What do you guys think about situations when one brother in a family becomes more materially successful than another brother? Does it necessarily affect their relationship with each other even when they don’t want it to? Is it possible for it not to? How much help can that brother provide to the other brother?
Even if things are normal between the brothers, what about their kids? Will there necessarily be the rich/poor thing between the kids?
If you were a guy and your brother was poorer than you because he just didn’t put effort towards his economic advancement, you were the one who always took use of the opportunities, your brother was just unmotivated/lazy but you were always motivated, would you always give him part of your earning, even if he is happy and leading an okay life at his current economic level? Or would you also stop making use of those opportunities if that made the relationship better…? Your giving him money makes your brother even lazier and dependent on you which might not be good for him in the long run.

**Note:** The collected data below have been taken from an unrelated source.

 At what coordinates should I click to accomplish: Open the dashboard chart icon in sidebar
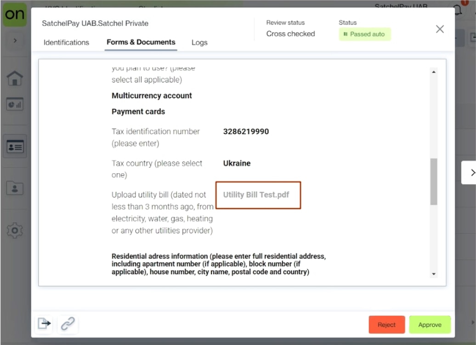[15, 104]

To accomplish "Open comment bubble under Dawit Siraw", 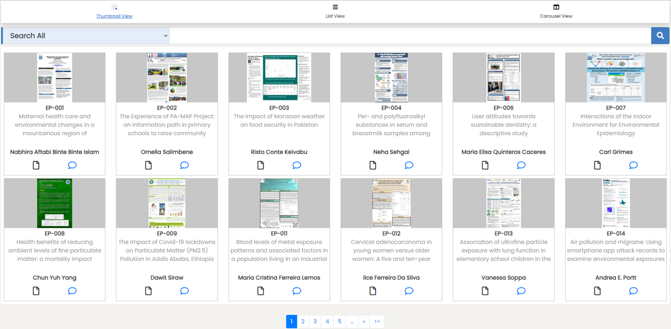I will (x=185, y=291).

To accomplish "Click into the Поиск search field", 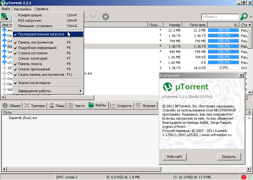I will [x=219, y=17].
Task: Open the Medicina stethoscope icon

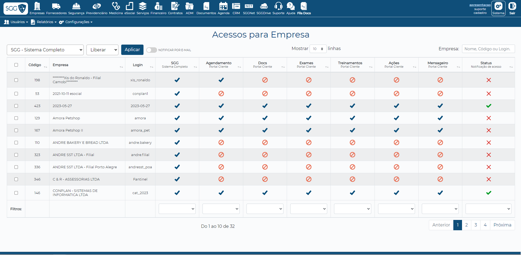Action: (116, 6)
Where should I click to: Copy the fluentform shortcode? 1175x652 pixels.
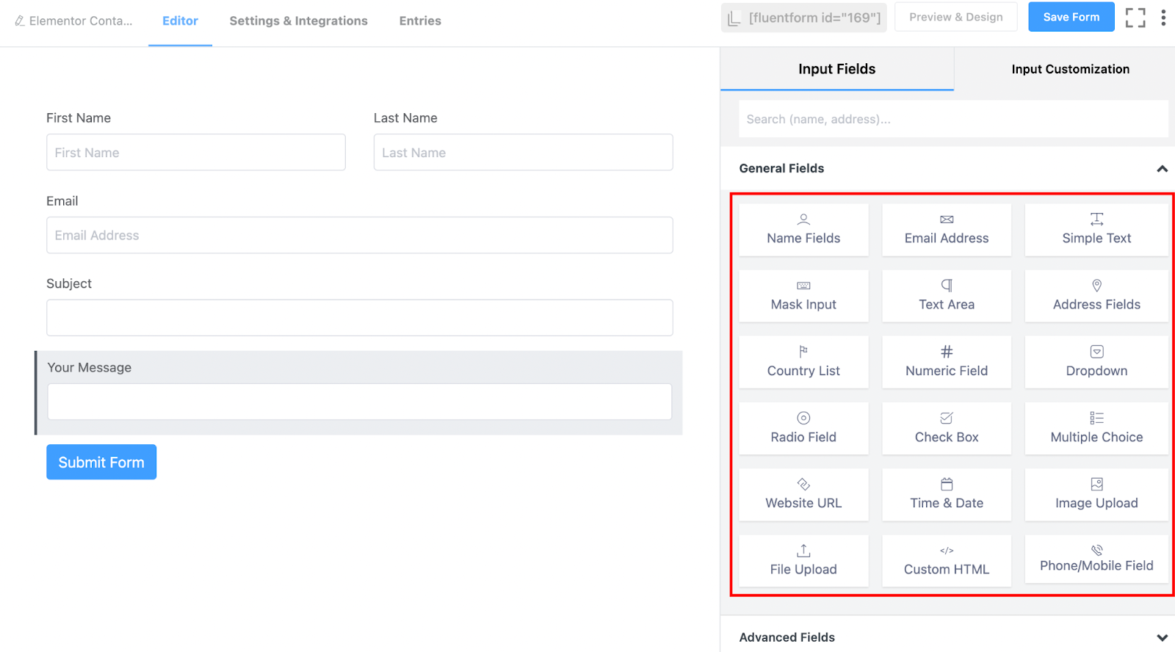click(804, 18)
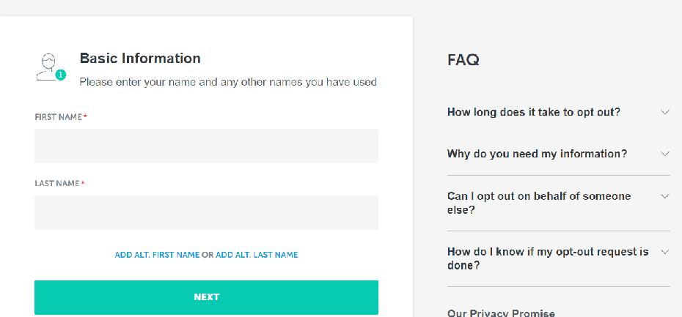Screen dimensions: 682x317
Task: Add an alternate first name
Action: 157,255
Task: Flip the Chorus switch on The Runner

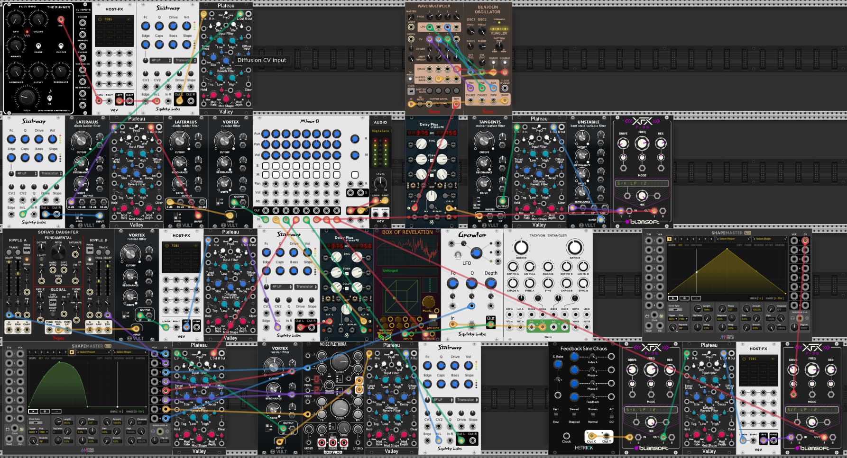Action: coord(61,46)
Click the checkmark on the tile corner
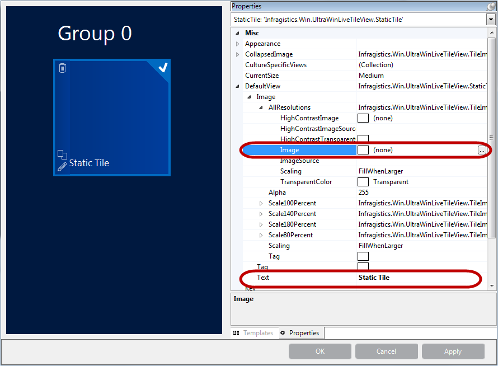Screen dimensions: 498x366 click(162, 68)
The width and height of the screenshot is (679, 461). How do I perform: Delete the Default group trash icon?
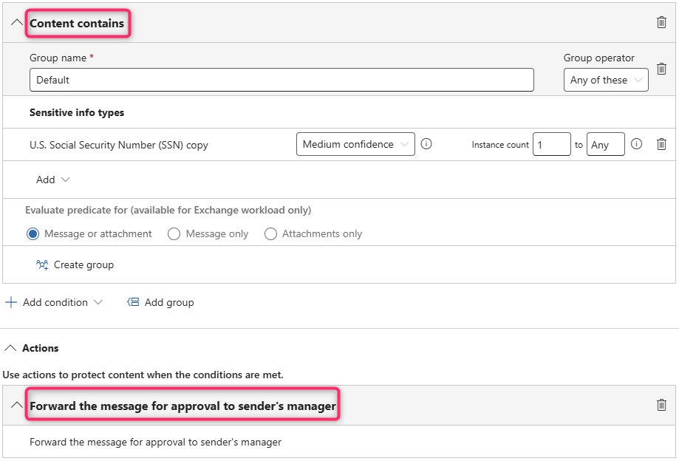[x=661, y=69]
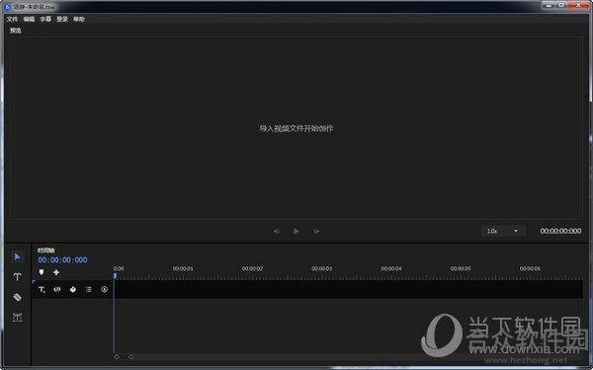Select the T text subtitle tool
This screenshot has width=593, height=370.
click(x=17, y=276)
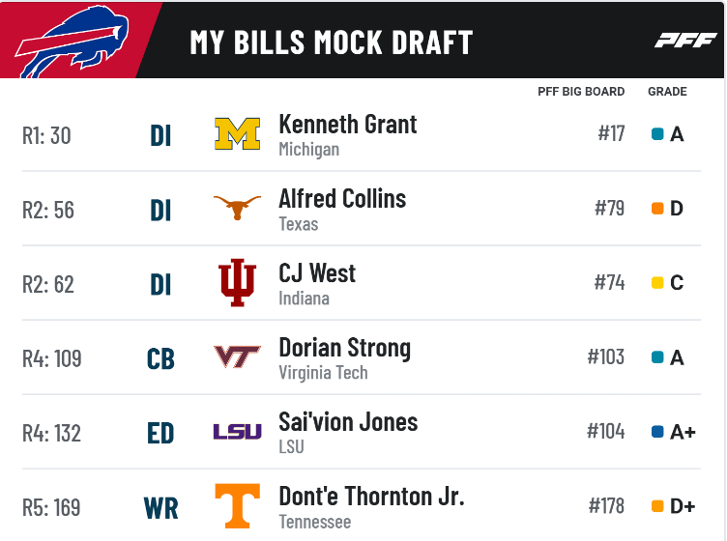Click the Michigan M logo
The height and width of the screenshot is (541, 727).
point(237,134)
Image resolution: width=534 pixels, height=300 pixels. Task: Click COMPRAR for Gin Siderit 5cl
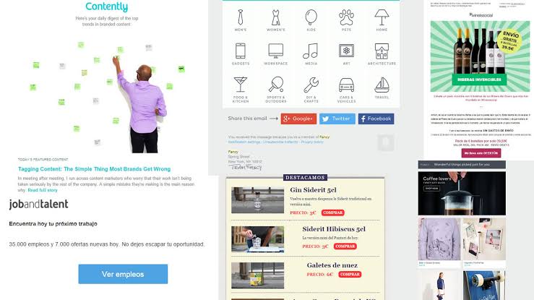(x=332, y=213)

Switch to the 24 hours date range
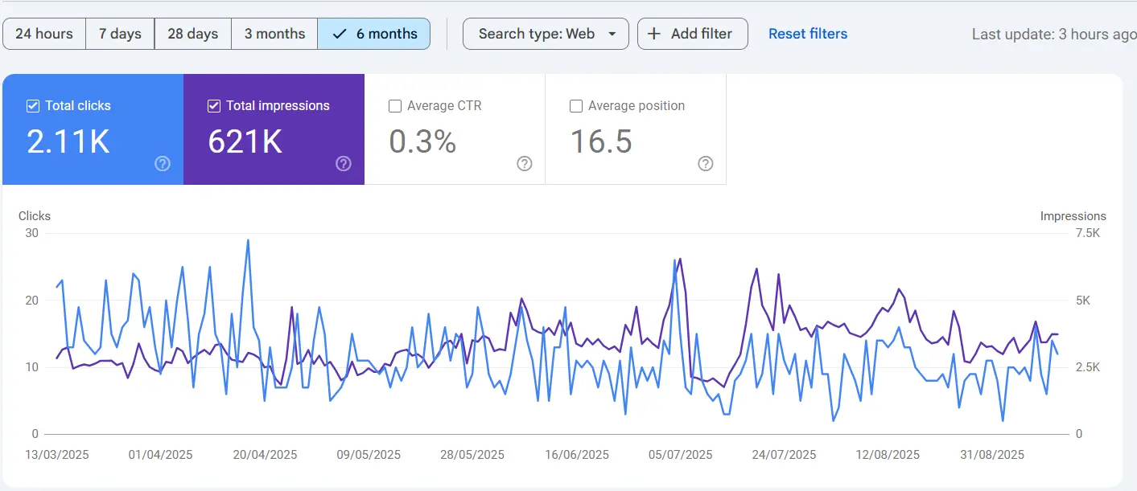[x=44, y=34]

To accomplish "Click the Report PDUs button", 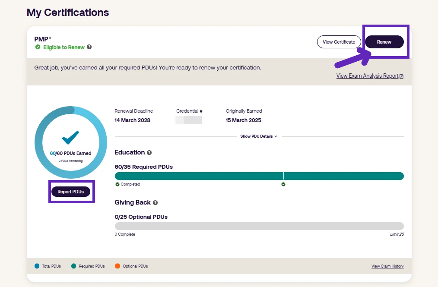I will (x=71, y=192).
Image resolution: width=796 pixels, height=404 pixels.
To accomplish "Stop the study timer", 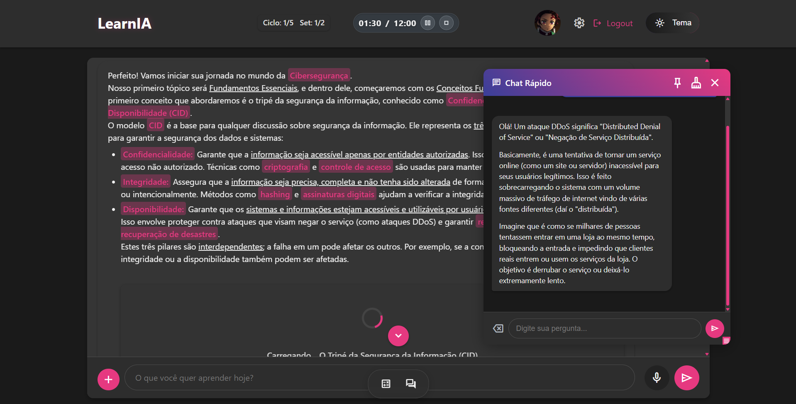I will click(x=446, y=23).
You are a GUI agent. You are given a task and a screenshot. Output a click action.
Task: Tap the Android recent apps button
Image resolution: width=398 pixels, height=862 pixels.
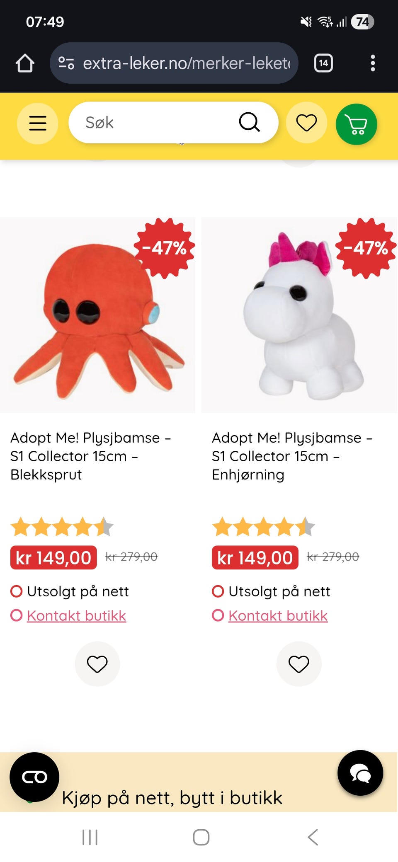click(90, 837)
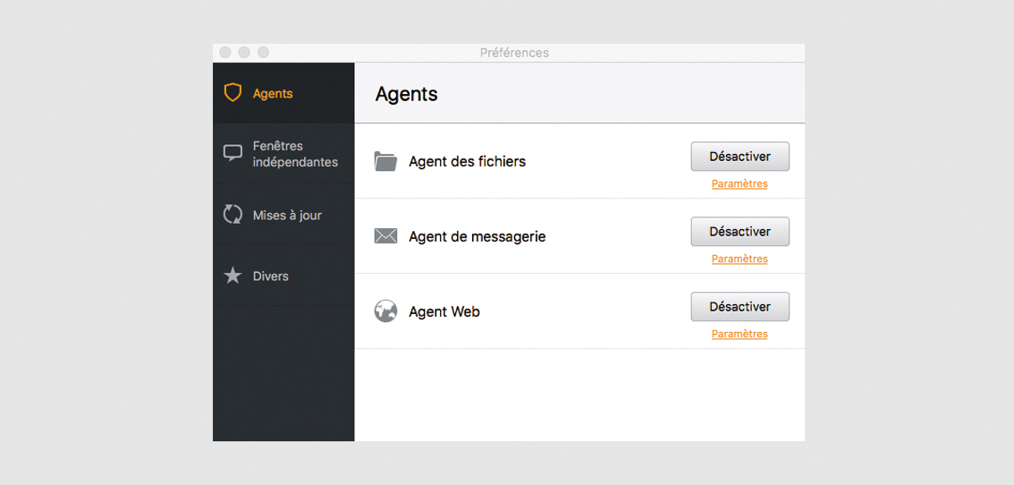Open Paramètres for Agent de messagerie
Viewport: 1014px width, 485px height.
coord(739,259)
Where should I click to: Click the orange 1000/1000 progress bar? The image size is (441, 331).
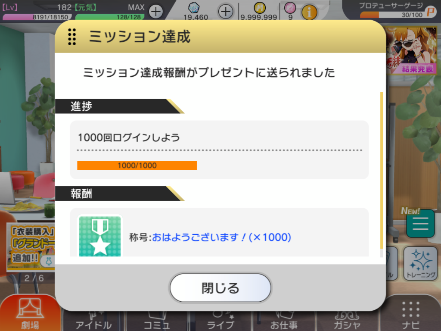137,166
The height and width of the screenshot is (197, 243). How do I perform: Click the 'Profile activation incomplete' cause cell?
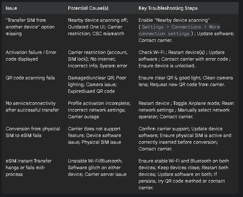[99, 110]
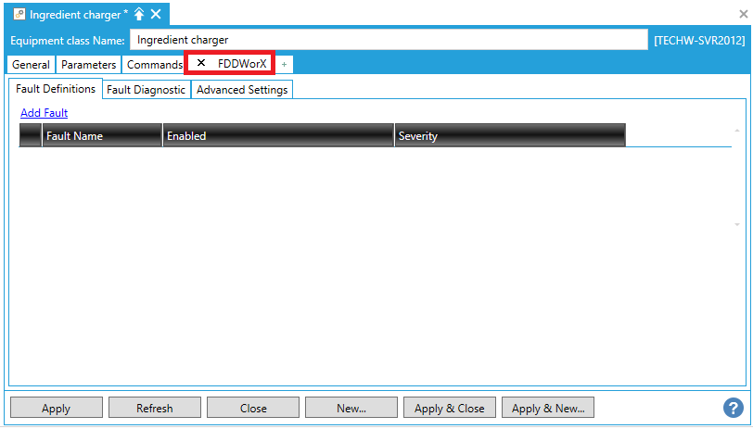
Task: Click the New... button
Action: click(351, 408)
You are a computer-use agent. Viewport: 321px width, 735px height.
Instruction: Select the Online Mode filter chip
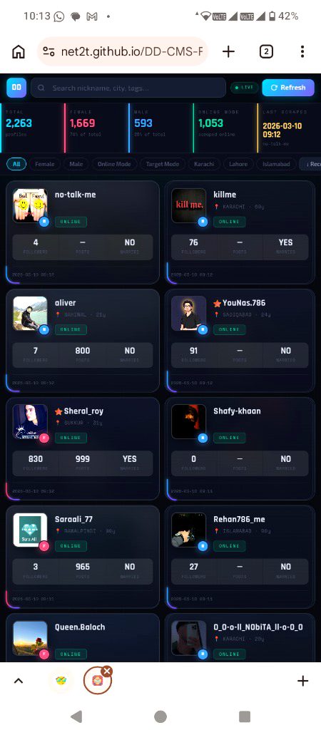(114, 164)
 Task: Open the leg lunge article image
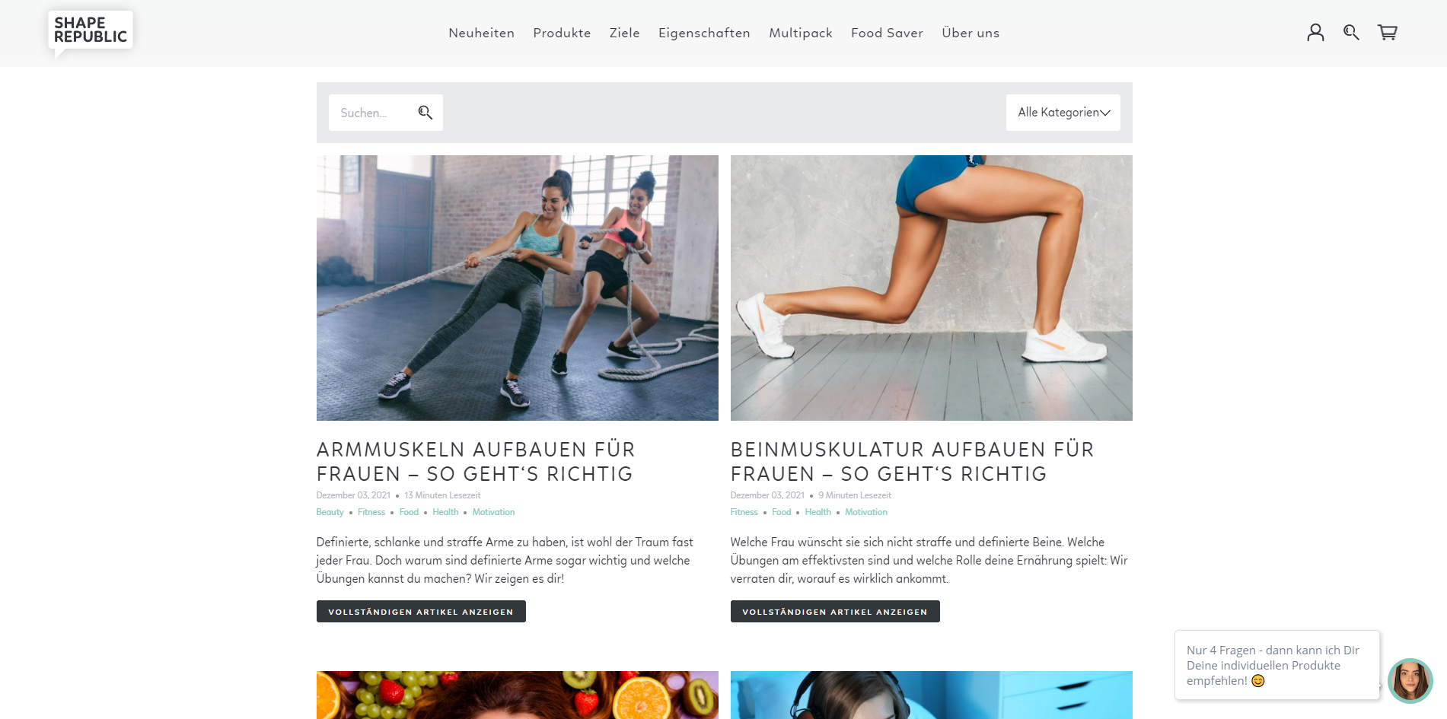click(x=932, y=288)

I have seen this situation between brothers in many desi families…
Where do you draw the line if you draw one at all? How do you deal with this situation?
its not just abt the poorer bro tho yaar becoz think if u r the richer bro its tough too coz you dont feel comfortable eating chicken when you know your brother is eating daal and sending ur kids to a posh pvt school when u know ur brother's kids r going to a govt school where there r no facilities...n so on...
so even if the poorer bro is happy the richer bro will always have a lil bit of guilty conscience typa feeling tho he hasnt done anything wrong but he always will..
the most i think one brother can do for the other when they live in different houses is offer to let the kids live with u or let u school them, at my grandparents house there was always one or more cousin staying with them while he/she went to school. My moms cousin Abda never new another house after the age of 5 until she got married...but thats where u have to stop, at least i think so...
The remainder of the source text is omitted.